Voters who value educational performance but reject educational mandates should vote no on Proposition 203 and demand a better solution to legitimate concerns over poor English proficiency and test scores among many immigrant children.

A solution that provides real choice.

Arizona Daily Sun
Flagstaff, Arizona
Editorial Board Opinion
Oct. 21, 2000

Arizona can't afford English-only 'solution'

There are two propositions dealing with education on this year's fall  ballot, and neither involves a very close call.

The first, Prop. 203, calls for only English to be taught in Arizona classrooms and for students not fluent in English to be placed in a one-year intensive English immersion program. Such a proposal is unnecessary and circumvents local control. We urge a no vote.

The second is Prop. 301, which would raise the state sales tax from 5 percent to 5.6 percent, with the extra $450 million a year dedicated to K-12 schools and workforce development at universities and community college. With a flush state treasury and a state that lags behind almost every other state in per capita spending on education, there is no better time to prime the education pump, and do it with a tax that is paid in part by out-of-staters. We strongly urge a yes vote.

The proponents of Prop. 203 contend that bilingual education fails its students by keeping them for learning English. But studies have shown that bilingual classes, if taught correctly, do work and work well. The proponents of English immersion also contend that such a system works better than a bilingual curriculum. But the test results from California show test scores improving for students in both types of classrooms.

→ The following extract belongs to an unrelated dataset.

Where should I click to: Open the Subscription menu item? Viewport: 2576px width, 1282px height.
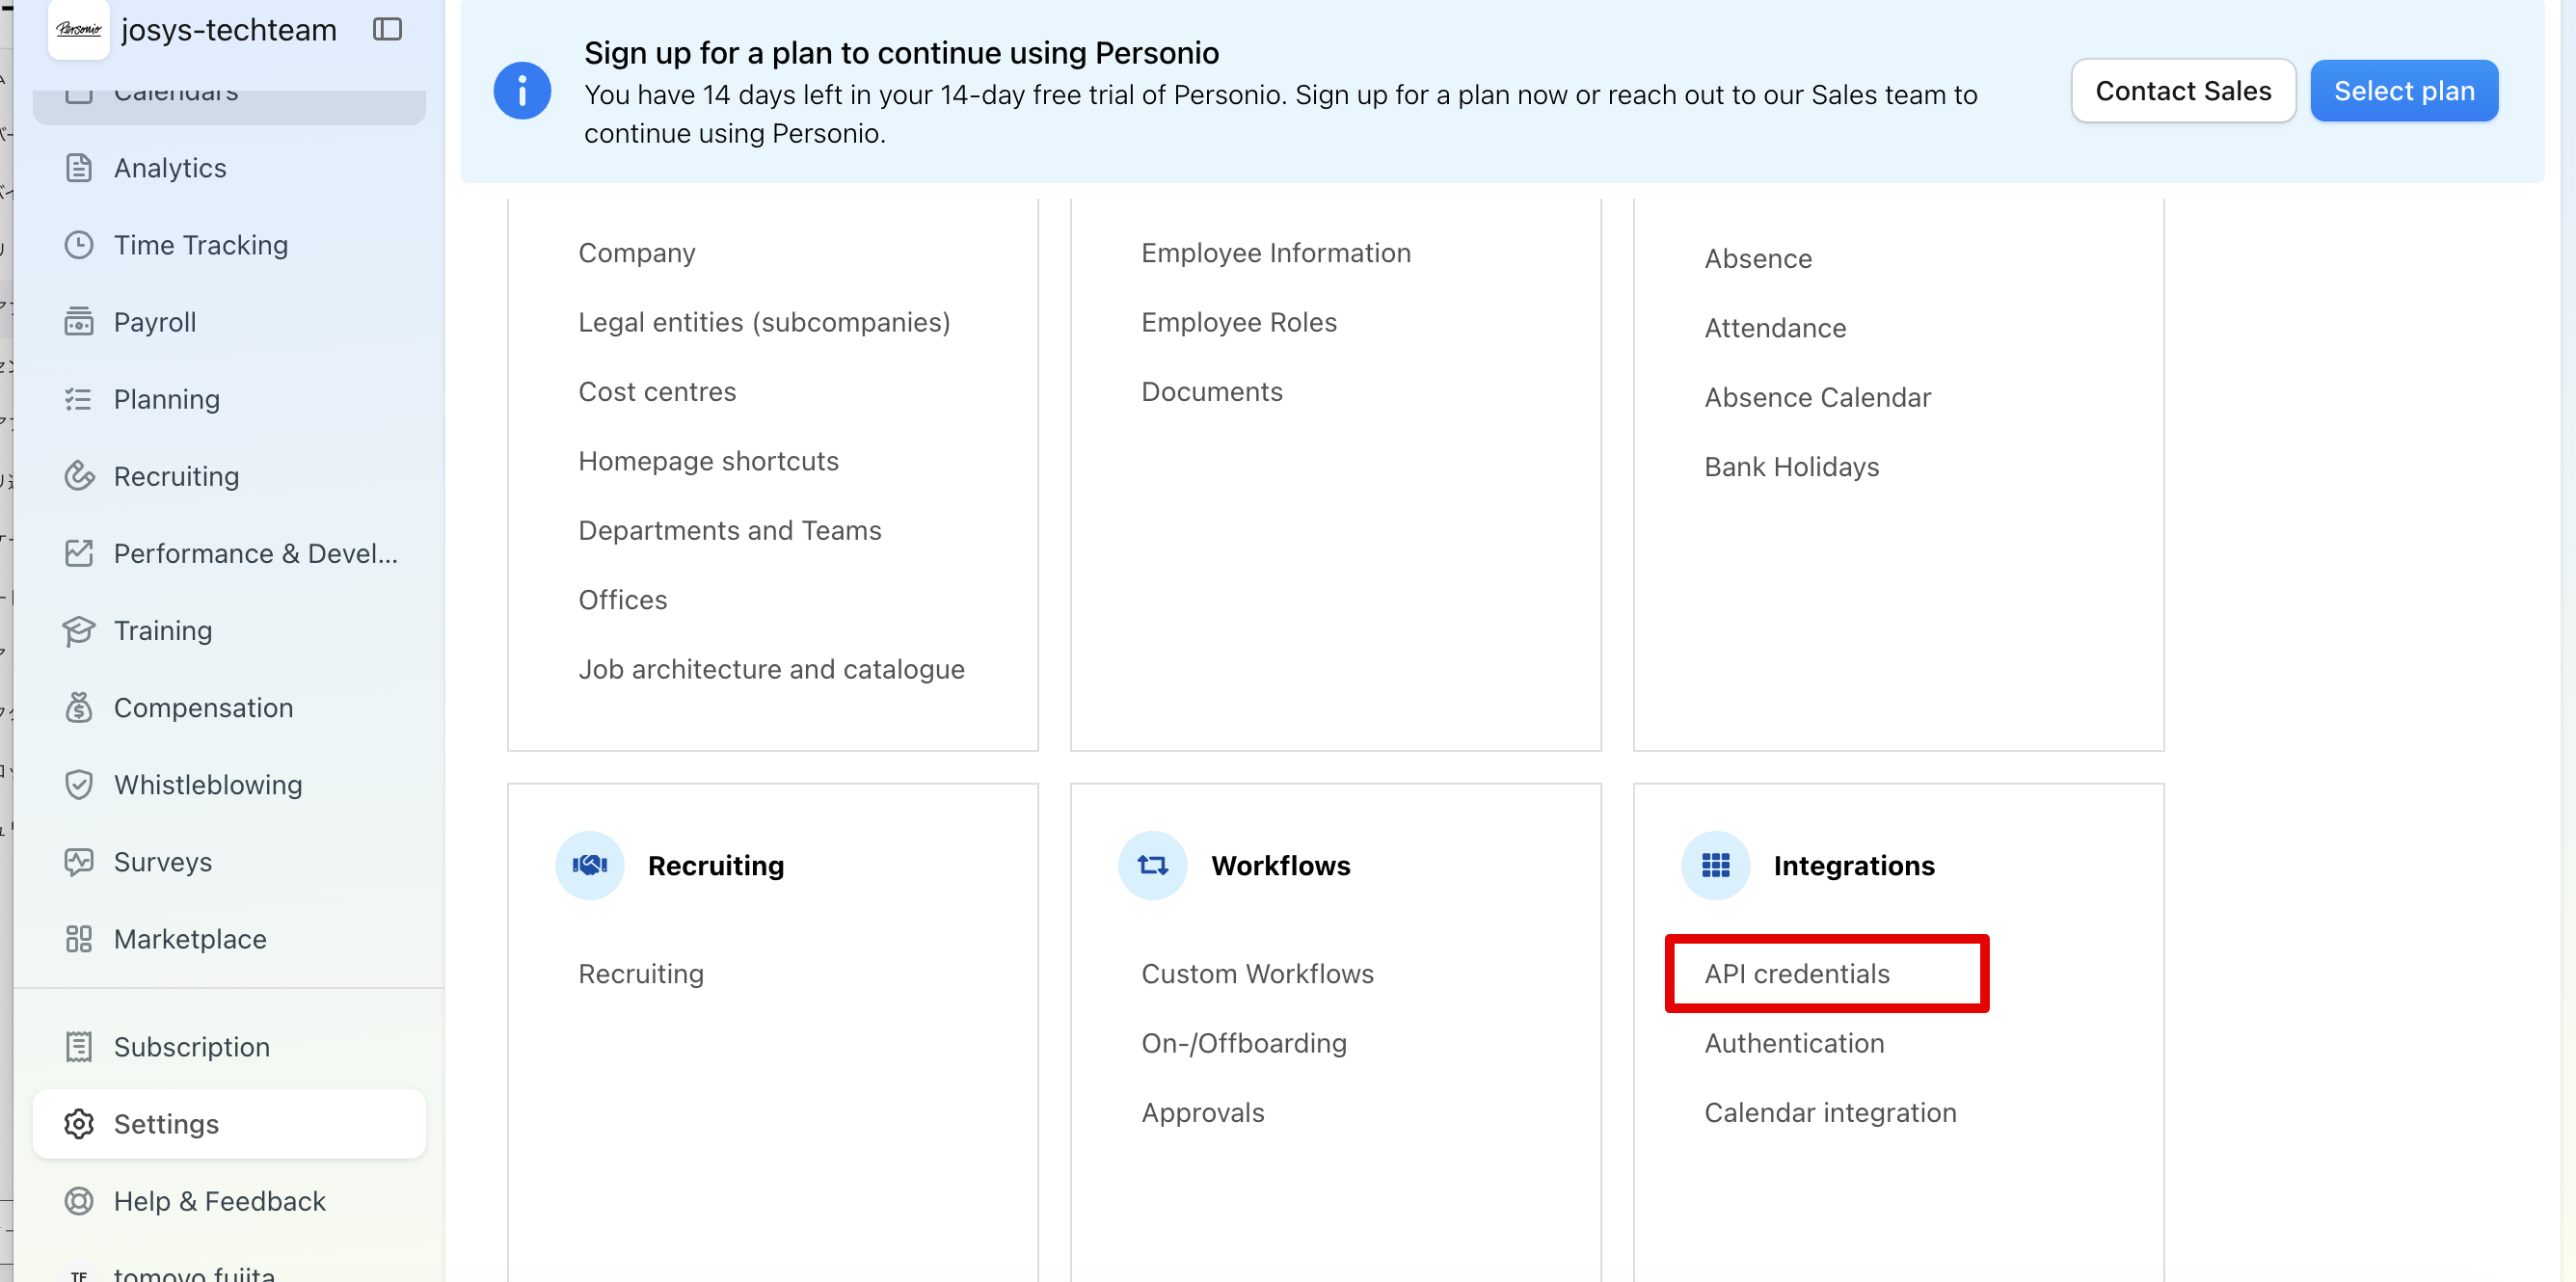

So why remove the bilingual option? Parents already have the right to remove their children from such classes at any time. And many Navajo parents prefer bilingual classes in public schools (including Leupp and Tuba City) as a way to save American Indian languages from extinction.

So what's up here? Have we missed some groundswell of discontent with bilingual education in Arizona that has been unleashed now that Californian Ron Unz, who pushed a similar initiative in his home state, has made his millions available to Hispanic leaders?

Based on the ballot arguments published by the Secretary of the State in the voter guide, just the opposite appears to be true. There is strong opposition to Prop. 203 by groups like the Mexican American Political Association and the Arizona Hispanic Community Forum, not to mention the Navajo Nation.

Yes, teachers' groups professors of education have weighed in against Prop. 203, but that's to be expected: They have a vested interest in the status quo, which is bilingual education. We would hope some school districts would offer English immersion as an option to students who aren't fluent in English, but so far parents don't seem to be demanding it.

The major problem for us with Prop. 203 is one we find in other statewide initiatives: an attempt to impose a one-size-fits-all solution on a "problem" that local elected officials are perfectly capable of fixing -- if indeed it exists. Arizona school districts already are held accountable if their students can't pass reading and writing tests that are given in English. If it turns out that bilingual education is the culprit, we're confident local
school boards will take steps to change the curriculum.

But it may just be that students who enter school without English as their primary language will take longer and find it more difficult to become proficient in English. Schools with more of those kinds of students deserve more resources to help them overcome higher hurdles than other schools face. Limiting the "solution" to one year of English immersion seems designed to short-circuit other creative approaches and discourage all but the most adept non-English-speaking students from learning English and therefore succeeding in school.

That's not a result Arizona can afford, and it therefore can't afford Proposition 203.